What you have to do
Check each line of the listing below for the string "agent", then copy every line that has it.

The records
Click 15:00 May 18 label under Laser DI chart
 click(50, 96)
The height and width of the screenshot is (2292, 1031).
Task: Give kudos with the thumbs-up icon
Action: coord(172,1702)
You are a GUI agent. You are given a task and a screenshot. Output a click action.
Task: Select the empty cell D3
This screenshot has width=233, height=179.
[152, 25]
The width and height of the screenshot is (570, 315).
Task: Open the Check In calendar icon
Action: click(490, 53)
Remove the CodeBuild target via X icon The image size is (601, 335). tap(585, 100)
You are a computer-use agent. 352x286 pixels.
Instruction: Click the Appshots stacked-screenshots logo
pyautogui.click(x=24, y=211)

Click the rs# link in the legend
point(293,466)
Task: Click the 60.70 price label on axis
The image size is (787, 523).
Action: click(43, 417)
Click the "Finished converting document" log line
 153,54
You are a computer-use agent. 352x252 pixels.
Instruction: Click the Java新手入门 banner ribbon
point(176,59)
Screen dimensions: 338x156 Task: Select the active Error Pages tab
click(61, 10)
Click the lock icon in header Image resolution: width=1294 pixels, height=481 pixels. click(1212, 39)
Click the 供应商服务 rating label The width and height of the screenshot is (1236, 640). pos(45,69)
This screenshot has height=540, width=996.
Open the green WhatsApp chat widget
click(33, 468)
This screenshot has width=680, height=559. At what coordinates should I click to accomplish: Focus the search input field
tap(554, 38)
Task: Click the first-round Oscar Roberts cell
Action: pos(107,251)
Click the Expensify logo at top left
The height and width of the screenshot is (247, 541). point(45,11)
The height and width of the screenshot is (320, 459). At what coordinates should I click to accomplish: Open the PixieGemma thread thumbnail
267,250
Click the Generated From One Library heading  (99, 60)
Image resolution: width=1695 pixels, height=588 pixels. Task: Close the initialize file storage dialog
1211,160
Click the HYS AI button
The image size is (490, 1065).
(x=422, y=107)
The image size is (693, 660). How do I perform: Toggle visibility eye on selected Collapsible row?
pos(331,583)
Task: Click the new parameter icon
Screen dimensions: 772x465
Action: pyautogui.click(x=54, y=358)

Exercise answer
You are a GUI agent. You are given a task and a screenshot. Output a click action.
You are a computer-use agent. 352x286 pixels.
You are a computer-use agent. 352x252 pixels.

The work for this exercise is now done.